# [Supplied records]
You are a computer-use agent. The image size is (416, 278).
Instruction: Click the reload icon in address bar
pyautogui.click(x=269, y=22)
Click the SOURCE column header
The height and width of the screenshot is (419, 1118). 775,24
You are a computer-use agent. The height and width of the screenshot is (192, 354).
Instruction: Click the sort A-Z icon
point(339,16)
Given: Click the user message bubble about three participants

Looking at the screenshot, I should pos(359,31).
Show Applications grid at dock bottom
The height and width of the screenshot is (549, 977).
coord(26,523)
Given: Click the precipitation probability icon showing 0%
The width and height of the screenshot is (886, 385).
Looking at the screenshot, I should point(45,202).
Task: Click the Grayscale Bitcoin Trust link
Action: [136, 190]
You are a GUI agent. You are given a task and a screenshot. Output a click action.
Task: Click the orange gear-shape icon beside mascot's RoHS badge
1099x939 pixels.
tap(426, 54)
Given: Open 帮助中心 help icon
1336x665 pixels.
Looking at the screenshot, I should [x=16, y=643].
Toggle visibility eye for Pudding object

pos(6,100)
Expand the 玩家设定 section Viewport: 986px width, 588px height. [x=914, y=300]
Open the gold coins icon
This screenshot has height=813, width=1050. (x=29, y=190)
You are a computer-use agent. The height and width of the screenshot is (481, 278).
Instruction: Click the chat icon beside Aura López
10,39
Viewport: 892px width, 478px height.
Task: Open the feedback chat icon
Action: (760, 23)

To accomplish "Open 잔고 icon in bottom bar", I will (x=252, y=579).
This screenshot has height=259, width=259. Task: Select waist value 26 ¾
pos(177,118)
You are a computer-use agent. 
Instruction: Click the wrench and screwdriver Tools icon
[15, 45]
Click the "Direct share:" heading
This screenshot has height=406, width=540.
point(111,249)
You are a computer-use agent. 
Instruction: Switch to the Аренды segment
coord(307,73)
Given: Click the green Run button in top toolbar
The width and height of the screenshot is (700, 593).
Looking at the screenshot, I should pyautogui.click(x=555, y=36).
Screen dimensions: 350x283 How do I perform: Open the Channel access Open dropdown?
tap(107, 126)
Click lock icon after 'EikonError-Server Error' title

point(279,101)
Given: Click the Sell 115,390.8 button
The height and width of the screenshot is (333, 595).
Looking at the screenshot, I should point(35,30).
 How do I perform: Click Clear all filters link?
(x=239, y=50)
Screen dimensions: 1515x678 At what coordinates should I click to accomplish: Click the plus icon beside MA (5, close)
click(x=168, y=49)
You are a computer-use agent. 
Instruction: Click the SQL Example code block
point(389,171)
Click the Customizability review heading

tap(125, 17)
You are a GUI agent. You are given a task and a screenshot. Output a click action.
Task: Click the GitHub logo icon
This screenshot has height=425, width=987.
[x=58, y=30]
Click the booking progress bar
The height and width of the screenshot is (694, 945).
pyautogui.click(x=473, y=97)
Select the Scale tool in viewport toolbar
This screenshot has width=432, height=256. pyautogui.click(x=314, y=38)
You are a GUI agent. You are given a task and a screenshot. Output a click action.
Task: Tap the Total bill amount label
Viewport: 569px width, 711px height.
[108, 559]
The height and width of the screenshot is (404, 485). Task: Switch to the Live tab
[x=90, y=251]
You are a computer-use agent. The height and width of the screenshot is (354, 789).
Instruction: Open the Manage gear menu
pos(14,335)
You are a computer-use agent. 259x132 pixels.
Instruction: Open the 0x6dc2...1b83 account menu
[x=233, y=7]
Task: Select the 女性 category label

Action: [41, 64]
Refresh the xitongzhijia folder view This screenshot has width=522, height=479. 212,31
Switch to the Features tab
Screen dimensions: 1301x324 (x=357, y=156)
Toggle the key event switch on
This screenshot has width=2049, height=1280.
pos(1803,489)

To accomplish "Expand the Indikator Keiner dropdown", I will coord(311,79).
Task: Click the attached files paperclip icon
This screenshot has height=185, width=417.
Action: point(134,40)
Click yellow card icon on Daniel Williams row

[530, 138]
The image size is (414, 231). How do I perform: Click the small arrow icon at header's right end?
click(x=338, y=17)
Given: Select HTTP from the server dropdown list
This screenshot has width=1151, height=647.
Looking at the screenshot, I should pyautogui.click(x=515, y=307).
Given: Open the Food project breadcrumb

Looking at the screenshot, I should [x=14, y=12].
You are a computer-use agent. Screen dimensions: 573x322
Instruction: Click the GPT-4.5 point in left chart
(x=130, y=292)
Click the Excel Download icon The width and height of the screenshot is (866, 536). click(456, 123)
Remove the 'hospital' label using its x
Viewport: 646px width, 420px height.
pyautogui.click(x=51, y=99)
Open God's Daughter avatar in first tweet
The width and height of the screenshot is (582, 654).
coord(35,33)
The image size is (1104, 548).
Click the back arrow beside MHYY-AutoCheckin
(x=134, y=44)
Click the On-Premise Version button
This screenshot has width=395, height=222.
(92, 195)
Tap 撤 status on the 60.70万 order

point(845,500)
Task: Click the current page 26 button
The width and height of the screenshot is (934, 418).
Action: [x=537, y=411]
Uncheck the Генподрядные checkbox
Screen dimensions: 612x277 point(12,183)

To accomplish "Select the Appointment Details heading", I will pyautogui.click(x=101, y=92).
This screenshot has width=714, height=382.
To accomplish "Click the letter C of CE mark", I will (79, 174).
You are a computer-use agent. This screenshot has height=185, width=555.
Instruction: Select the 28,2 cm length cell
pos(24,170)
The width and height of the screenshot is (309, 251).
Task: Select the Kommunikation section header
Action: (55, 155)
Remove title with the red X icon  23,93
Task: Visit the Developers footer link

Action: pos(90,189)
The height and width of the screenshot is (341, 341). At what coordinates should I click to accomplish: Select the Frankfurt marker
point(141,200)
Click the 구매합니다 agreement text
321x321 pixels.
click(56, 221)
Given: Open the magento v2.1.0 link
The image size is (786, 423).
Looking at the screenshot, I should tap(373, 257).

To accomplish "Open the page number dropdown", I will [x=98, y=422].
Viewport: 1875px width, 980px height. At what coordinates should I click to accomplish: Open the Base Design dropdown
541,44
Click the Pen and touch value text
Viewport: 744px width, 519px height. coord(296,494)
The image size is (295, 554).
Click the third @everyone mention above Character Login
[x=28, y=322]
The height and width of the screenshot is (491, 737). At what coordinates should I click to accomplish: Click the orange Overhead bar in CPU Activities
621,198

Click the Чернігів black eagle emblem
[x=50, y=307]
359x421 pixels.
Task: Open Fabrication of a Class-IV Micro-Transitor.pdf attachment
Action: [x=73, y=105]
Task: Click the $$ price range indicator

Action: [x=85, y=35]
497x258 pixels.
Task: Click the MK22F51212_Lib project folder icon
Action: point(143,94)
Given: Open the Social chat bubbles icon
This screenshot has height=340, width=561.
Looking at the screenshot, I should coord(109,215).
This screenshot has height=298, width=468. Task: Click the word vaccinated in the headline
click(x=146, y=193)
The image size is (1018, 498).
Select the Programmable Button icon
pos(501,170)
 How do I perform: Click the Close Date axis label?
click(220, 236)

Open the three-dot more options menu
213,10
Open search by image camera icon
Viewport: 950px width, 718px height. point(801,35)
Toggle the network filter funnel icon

# [Instructions for the task]
Your reply is to repeat, unchanged, the lines above running from the one with "Given: Click the user" up to and including the one with "Given: Click the precipitation".

# [Answer space]
Given: Click the user message bubble about three participants

Looking at the screenshot, I should pos(359,31).
Show Applications grid at dock bottom
The height and width of the screenshot is (549, 977).
coord(26,523)
Given: Click the precipitation probability icon showing 0%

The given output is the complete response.